Citing greater access to eye care for Kentuckians and overwhelming bipartisan support in both houses of the state legislature, Kentucky Gov. Steve Beshear signed the Better Access to Quality Eye Care bill (SB 110) into law on February 24. The bill passed 81-14 in the House and 33-3 in the Senate.
SB 110 amends the definition of the practice of optometry, enabling O.D.s to:
• Use the most up-to-date methods of drug administration. This takes into consideration current eye research into contact lenses with medication embedded or periodic injections rather than daily medications.
• Use laser technology to treat conditions optometrists already manage in an office-setting. This makes Kentucky the second state in the nation to allow optometrists to use lasers. Optometrists in Oklahoma have performed laser procedures since 1998.
• Perform minor surgical procedures to correct ocular abnormalities.
SB 110 does not cite specific procedures and treatments that now fall within the scope of optometry. Instead, it gives the Kentucky Board of Optometric Examiners the authority to determine which technologies or procedures, other than those specifically prohibited in the legislation, fall within the scope of optometry and to set competency standards that O.D.s must meet for each specific procedure.
“We did not want to legislate certain procedures, because as new technology becomes available, we don’t want to have to go back to the legislature,” says Ben Gaddie, O.D., president-elect of the Kentucky Optometric Association (KOA).

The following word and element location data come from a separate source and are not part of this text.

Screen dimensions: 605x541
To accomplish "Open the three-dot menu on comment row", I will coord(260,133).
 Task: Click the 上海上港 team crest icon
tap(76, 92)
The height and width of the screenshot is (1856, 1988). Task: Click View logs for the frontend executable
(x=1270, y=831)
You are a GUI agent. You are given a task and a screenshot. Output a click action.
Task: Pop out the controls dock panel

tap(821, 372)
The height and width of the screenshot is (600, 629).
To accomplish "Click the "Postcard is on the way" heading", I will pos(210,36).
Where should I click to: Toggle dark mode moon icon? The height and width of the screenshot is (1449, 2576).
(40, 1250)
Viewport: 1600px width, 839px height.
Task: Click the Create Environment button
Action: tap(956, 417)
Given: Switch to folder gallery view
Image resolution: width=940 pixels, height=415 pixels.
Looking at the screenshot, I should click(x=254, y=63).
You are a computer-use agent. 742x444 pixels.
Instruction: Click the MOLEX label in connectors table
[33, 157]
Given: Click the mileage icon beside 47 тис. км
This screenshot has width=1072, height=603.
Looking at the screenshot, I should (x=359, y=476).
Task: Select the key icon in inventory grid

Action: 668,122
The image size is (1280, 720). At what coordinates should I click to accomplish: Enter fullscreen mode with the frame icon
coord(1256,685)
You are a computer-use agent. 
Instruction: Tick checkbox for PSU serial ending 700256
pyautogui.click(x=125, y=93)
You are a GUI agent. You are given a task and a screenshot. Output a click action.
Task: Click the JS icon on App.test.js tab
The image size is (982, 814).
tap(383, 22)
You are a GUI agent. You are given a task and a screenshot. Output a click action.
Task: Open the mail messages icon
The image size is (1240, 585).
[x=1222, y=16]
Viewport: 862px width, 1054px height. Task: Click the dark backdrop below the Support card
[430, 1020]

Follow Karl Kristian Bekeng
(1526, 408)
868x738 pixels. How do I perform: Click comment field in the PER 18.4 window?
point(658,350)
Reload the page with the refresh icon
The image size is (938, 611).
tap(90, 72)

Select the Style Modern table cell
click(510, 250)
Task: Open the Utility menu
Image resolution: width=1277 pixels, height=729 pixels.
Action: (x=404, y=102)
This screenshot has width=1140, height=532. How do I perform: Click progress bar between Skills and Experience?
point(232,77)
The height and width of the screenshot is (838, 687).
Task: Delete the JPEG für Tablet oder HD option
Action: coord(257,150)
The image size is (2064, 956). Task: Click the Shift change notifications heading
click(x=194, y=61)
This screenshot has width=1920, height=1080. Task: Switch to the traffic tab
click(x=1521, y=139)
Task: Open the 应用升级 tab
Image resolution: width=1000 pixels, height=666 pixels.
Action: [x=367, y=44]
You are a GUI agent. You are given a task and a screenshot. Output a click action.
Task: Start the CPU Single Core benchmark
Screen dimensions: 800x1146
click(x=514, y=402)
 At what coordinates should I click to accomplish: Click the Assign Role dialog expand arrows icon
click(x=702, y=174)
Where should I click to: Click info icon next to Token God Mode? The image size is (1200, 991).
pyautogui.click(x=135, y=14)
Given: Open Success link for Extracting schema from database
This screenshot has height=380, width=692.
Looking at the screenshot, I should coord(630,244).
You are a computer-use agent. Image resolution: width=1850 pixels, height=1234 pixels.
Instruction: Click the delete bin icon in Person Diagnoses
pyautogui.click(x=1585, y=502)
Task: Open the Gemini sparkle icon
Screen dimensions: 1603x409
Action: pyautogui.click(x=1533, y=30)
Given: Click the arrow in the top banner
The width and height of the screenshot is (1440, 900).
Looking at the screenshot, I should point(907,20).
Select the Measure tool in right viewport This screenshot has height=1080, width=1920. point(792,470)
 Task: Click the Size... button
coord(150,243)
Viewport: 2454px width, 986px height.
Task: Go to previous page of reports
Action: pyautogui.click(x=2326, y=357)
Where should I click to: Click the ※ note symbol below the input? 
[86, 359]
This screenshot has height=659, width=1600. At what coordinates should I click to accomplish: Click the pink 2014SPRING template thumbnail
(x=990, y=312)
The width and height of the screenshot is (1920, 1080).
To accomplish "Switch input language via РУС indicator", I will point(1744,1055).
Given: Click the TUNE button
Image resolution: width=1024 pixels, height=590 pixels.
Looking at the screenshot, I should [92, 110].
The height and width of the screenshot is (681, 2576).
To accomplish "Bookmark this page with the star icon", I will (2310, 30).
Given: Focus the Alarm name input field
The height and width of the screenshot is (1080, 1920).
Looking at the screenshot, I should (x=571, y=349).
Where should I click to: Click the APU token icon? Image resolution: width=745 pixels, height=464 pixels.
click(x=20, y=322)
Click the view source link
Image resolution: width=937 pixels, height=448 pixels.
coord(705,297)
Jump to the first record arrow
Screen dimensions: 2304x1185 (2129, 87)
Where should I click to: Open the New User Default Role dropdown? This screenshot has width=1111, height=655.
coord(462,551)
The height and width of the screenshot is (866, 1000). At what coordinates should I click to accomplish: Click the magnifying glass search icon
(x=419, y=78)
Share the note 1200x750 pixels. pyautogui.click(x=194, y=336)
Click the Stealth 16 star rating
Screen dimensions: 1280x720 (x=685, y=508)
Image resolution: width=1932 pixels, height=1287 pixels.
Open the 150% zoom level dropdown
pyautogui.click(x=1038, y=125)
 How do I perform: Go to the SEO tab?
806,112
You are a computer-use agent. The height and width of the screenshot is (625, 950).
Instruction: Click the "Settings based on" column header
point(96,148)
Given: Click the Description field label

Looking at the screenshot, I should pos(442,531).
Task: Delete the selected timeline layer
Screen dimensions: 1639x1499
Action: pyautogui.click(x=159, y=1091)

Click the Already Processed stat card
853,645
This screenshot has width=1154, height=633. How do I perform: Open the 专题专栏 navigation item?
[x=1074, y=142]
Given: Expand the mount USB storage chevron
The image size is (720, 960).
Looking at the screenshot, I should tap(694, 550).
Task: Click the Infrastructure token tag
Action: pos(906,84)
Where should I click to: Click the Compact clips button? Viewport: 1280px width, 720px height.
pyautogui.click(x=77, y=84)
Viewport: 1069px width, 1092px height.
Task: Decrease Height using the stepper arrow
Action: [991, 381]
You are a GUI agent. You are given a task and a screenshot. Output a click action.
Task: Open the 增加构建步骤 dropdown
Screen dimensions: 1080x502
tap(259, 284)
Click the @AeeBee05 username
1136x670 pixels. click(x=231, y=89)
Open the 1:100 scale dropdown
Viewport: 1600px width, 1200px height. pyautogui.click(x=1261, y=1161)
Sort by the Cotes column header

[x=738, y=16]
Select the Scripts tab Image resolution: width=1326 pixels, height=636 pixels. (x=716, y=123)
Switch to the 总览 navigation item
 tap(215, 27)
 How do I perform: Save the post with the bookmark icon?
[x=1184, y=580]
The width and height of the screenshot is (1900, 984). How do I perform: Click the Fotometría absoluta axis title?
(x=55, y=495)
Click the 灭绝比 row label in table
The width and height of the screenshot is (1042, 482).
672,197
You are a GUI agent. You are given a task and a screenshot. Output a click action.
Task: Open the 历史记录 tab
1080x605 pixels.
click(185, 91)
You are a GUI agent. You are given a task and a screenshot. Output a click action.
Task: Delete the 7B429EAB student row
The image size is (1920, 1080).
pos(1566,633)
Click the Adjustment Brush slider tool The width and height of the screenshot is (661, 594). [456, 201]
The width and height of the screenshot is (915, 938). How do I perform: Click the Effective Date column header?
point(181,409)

Examples of procedures that fall within the scope of SB 110 include Nd:YAG laser capsulotomy, argon and selective laser trabeculoplasty, Nd:YAG laser peripheral iridotomy and argon laser peripheral iridoplasty and chalazion removal.
After Gov. Beshear signed the bill, Richard L. Abbott, M.D., president of the American Academy of Ophthalmology, released a statement in which he described SB 110 as “a serious blow to patient safety in Kentucky.” He and other critics claim that the legislation allows optometrists to perform complicated eyelid surgeries, laser glaucoma surgeries and corneal punctures with little training.
Not so, Dr. Gaddie says. In fact, SB 110 specifically prohibits O.D.s from various surgeries—such as LASIK, retinal laser procedures and cataract surgery.
Also, the bill requires that the optometry board must establish a training and certification process for each optometrist to undergo before performing each class of procedures.
“It’s not a free for all for whomever to do whatever they want,” Dr. Gaddie says. “ Legislators and the Governor had to make tough decisions. We think we owe accountability, and we’ll work toward that as we implement the law.”
Meanwhile, the KOA and the Governor say that the law will offer Kentucky residents greater access to eye care. According to numbers from a KOA study and from the
Kentucky Board of Medical Licensure, there are 550 optometrists in 106 counties throughout Kentucky, while two-thirds of the state’s counties do not have an ophthalmologist. That means patients, especially those in rural communities, often must travel to another city or county for treatments.
The Better Access to Quality Eye Care bill should mean fewer lost work days, fewer co-pays and reduced Medicaid expenses due to fewer referrals, fewer visits to multiple offices and lower transportation costs, the KOA says.
In Kentucky, new laws usually take effect 90 days after the legislative session ends. Barring any last-minute changes to the calendar, this bill will go into effect June 29.